Army returns seized weapons



Keiso Mohloboli

The Lesotho Defence Force (LDF) this week returned an assortment of firearms its members seized from Police Headquarters on 30 August 2014, highly placed sources told the Lesotho Times yesterday.

According to the sources, the arms were returned after Acting Police Commissioner (APC) Masupha Masupha told LDF authorities that they were needed for presentation in court as part of evidence.

Police Commissioner Khothatso Tšooana told a media conference a week after the early morning raid that  the army confiscated 44 assault rifles belonging to the police, “and many other weapons” which were to be used as evidence before the courts of law.

“The army also took away cases of Savannah cider and Coca-Cola and four cell-phones, which were also exhibits to be used as part of evidence before the courts.
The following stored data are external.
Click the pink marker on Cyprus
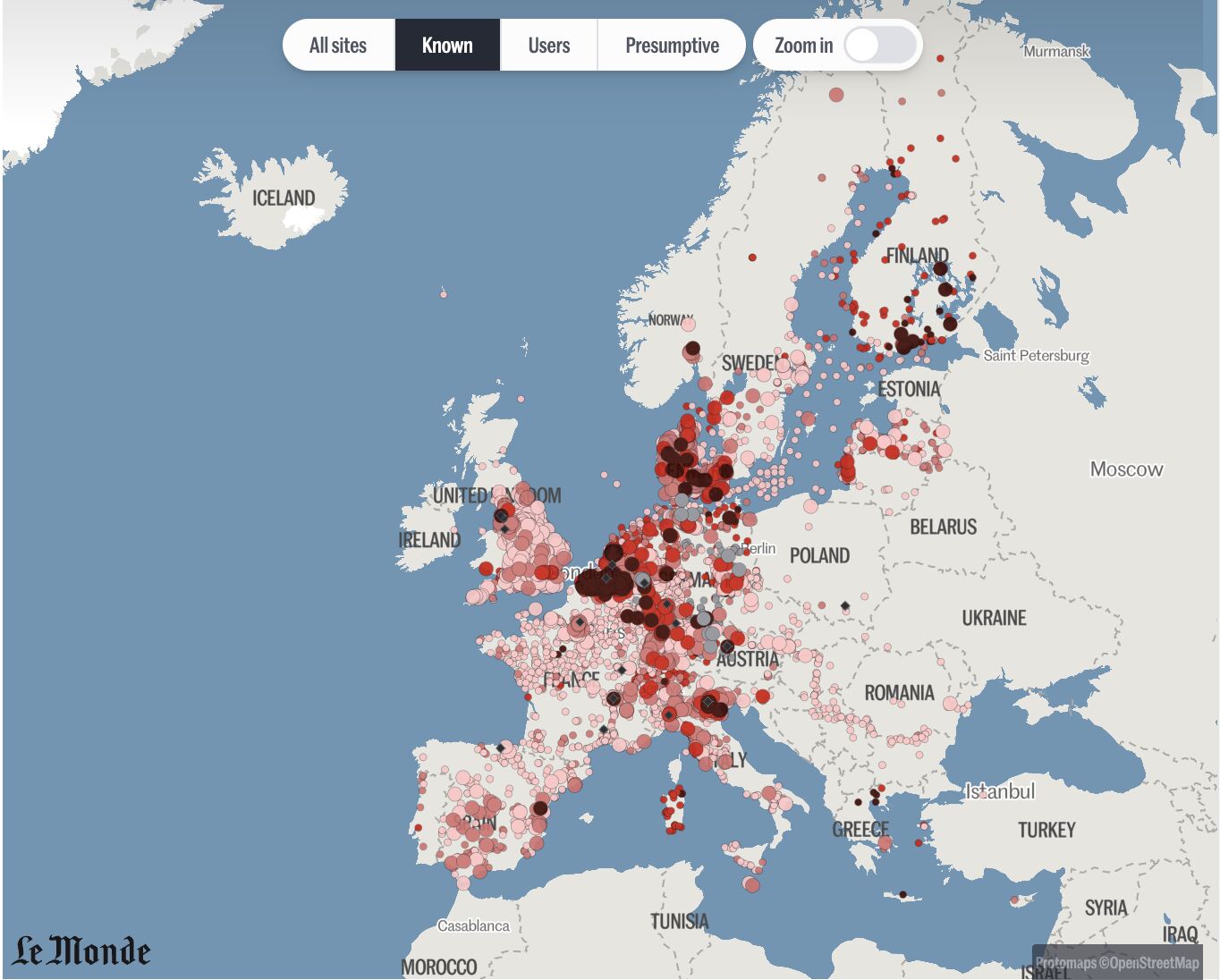1220x980 pixels. [1013, 900]
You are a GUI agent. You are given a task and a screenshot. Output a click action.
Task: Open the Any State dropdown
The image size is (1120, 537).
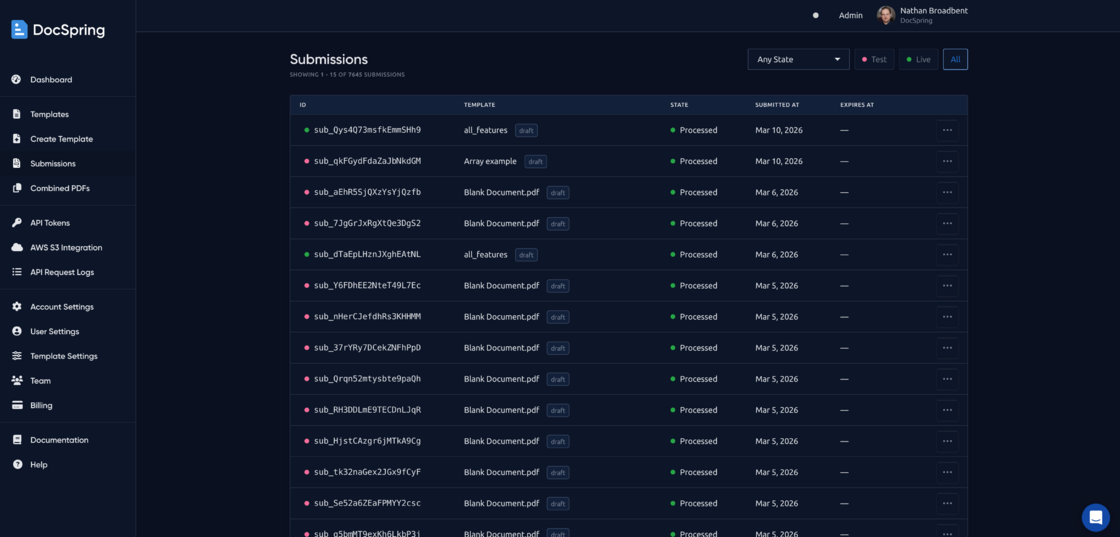(x=798, y=60)
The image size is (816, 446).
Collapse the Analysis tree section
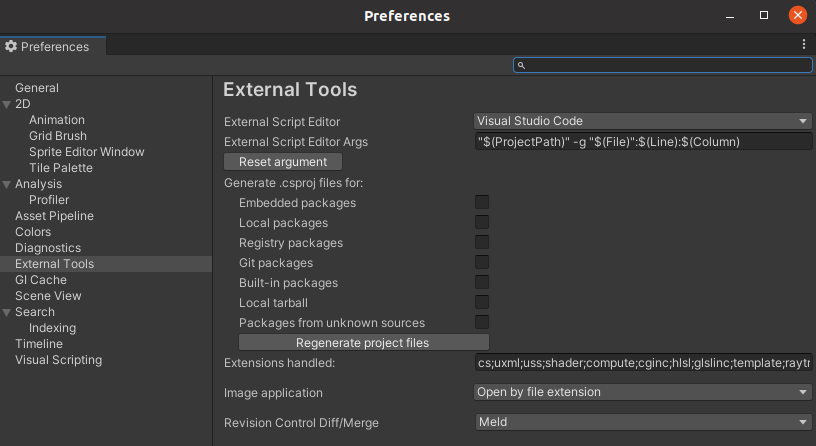click(x=7, y=184)
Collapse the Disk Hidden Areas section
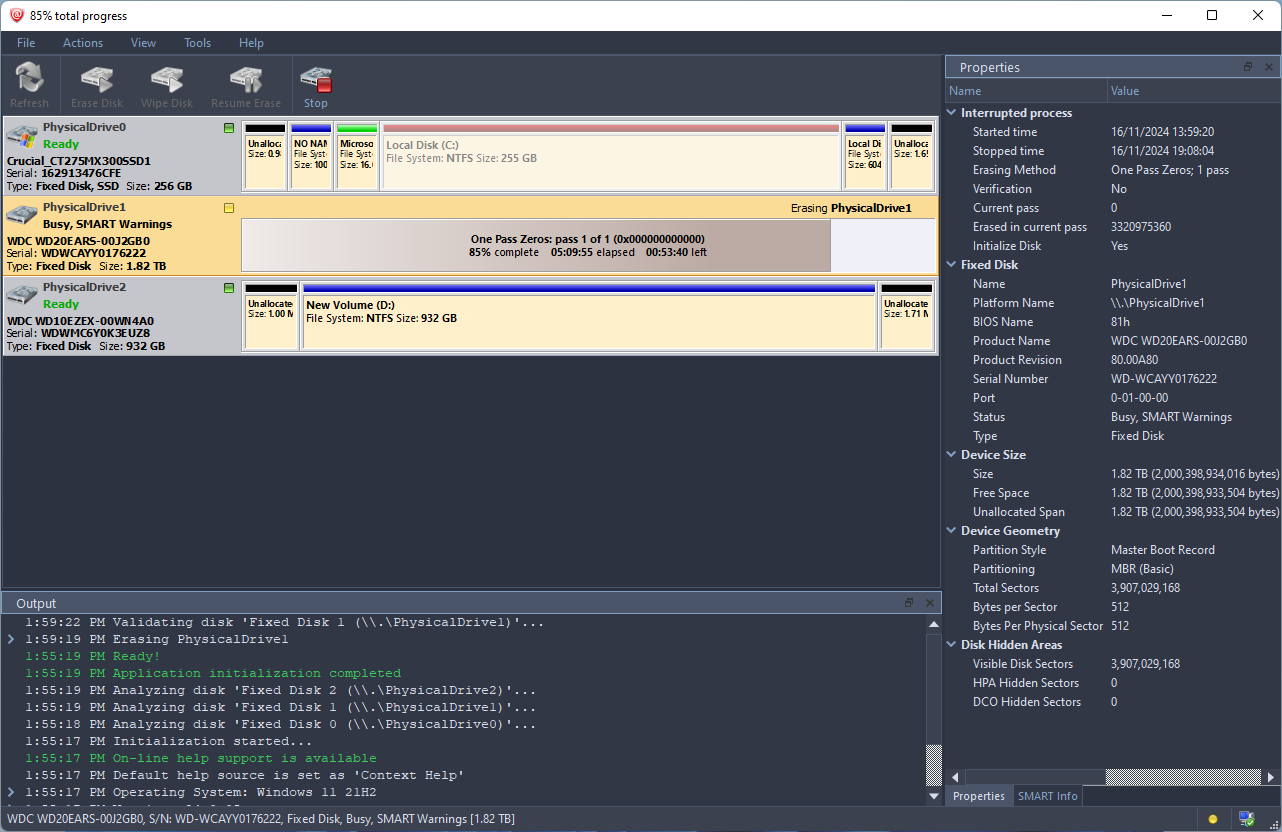Screen dimensions: 1282x832 952,645
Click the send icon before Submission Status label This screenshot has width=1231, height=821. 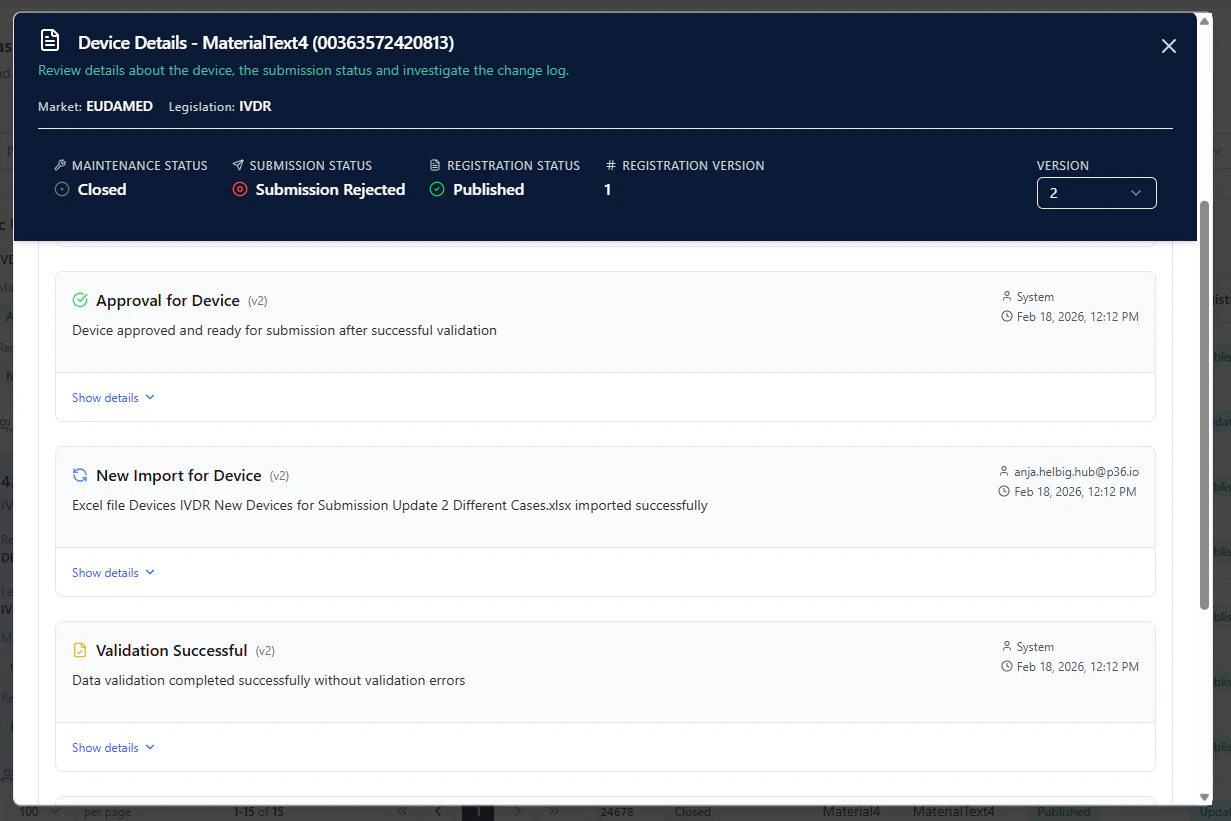point(237,165)
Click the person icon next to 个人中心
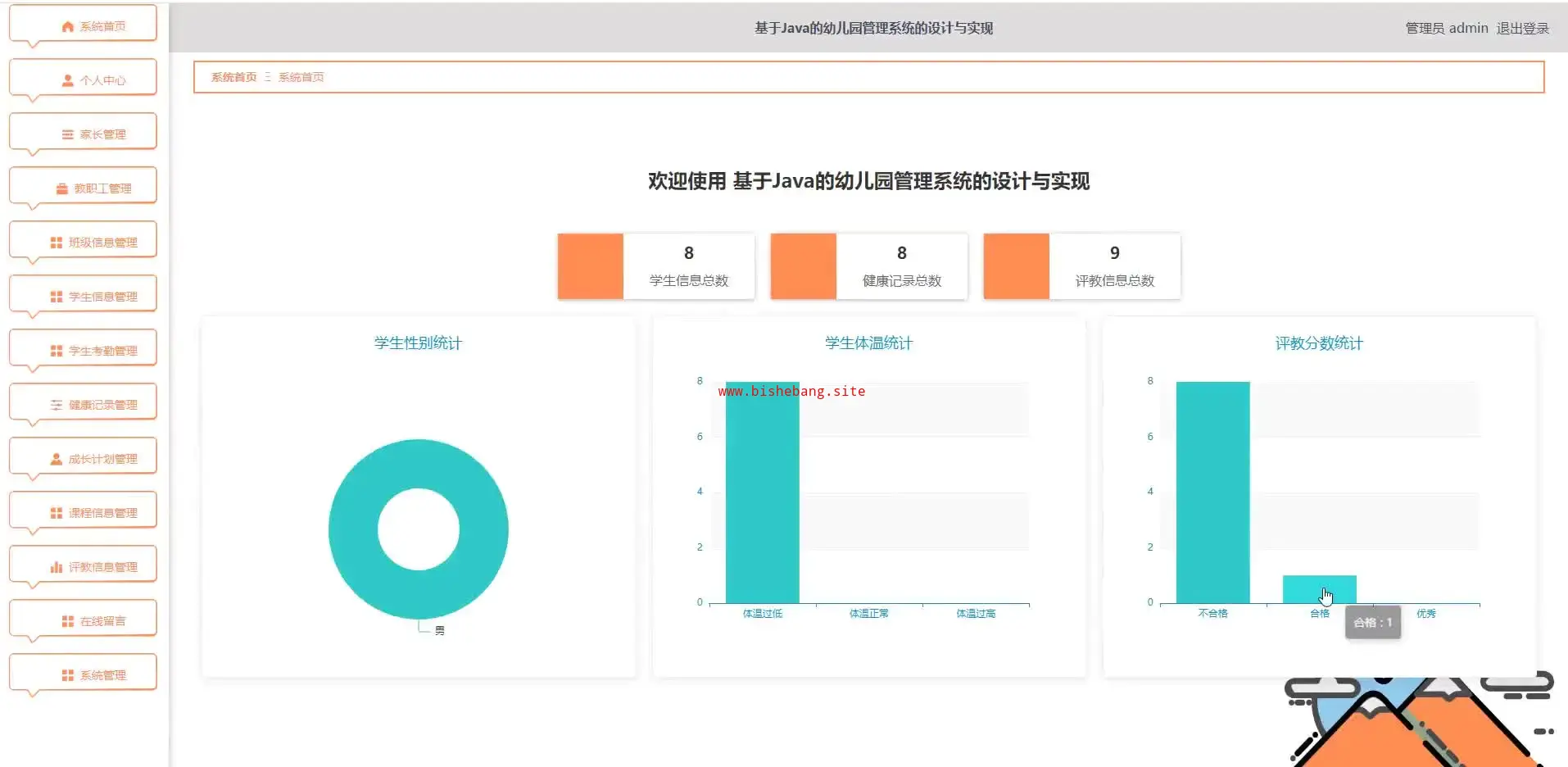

They took some keys to our offices, cars and motorbikes and further drove away in police vehicles, including the one I normally use,” he added.

Commissioner Tšooana further said the soldiers demanded dockets and files pertaining to some high-profile cases the police were investigating at the time.

“The dockets included those relating to Deputy Prime Minister Mothetjoa Metsing’s corruption cases, and others involving some senior-ranking members of the LDF. The soldiers managed to get some of the dockets, but not all of them,” he added.

The police chief further said during the attack, nine police officers were badly injured, while one sub-inspector, Mokheseng Ramahloko, was shot dead at Police Headquarters.

However, after the raid, which Prime Minister Thomas Thabane said was an abortive attempt to overthrow his government, the Southern African Development Community (SADC) facilitated the signing of the Maseru Security Accord (MSA) on 23 October, aimed at ending the turf war.

The Accord saw LDF bosses Lieutenant General Maaparankoe Mahao, and Lt Gen Tlali Kamoli and Commissioner Tšooana being sent out of the country on leave of absence, while their deputies, Masupha and Major General Khoantle Motšomotšo, took charge.

The stand-in leaders have since been holding meetings which seek to find lasting peace between the two agencies, and are also organising activities that involve LMPS and LDF personnel. One of those activities was yesterday’s march from Mabote Police Station to Ratjomose Barracks by LDF and LMPS members led by Acting Commissioner Masupha and Major General Motšomotšo.

“Acting Commissioner Masupha wrote a letter to Major General Motšomotšo on Tuesday this week, asking for the return of the seized weapons. The communiqué was part of the on-going interaction between the LDF and LMPS chiefs, aimed at normalising relations between the two security agencies.

“Masupha stressed that the weapons were needed for presentation in court as part of evidence. He further identified the guns by their case and serial numbers to make it easy for the army to identify those that were needed as a matter of urgency,” the source said.

“However, not all the seized weapons were returned but those which were surrendered, were the ones the police said they needed urgently. But because of the new and cordial relations that now exist between the LDF and LMPS, we are confident all the weapons, and everything else seized during the raid, would be returned in due course.

“There is also renewed hope in the LMPS that with this new cooperation, even those members of the army wanted by the police to help in our investigations, would be surrendered. These indeed, are different times in the police. Let’s hope the relations continue to improve because I can see a genuine will to end hostilities between the police and army.”

Contacted for comment last night, Police Spokesperson Lebona Mohloboli confirmed there are on-going meetings between the LMPS and LDF aimed at “normalising “ relations between the two previously feuding organisations.

However, Senior Inspector Mohloboli could neither confirmed nor denied that the army had returned some of the seized weapons, insisting: “This is a controversial security issue that I will not comment further about. What I can only say is that Ntate Masupha did not issue any letter to the LDF. The fact of the matter is he has had meetings with LDF authorities but has not written any letter.”

Assistant Commissioner Masupha would not comment when contacted on the issue last night, as he referred the Lesotho Times to Senior Inspector Mohloboli.

Meanwhile, repeated attempts to get a comment from LDF Public Affairs Officer, Major Ntlele Ntoi, were fruitless as his mobile phone rang unanswered.

LDF Acting Commander Major General Motšomotšo, on the other hand, refused to comment when contacted late last night, as he referred the Lesotho Times to Major Ntoi.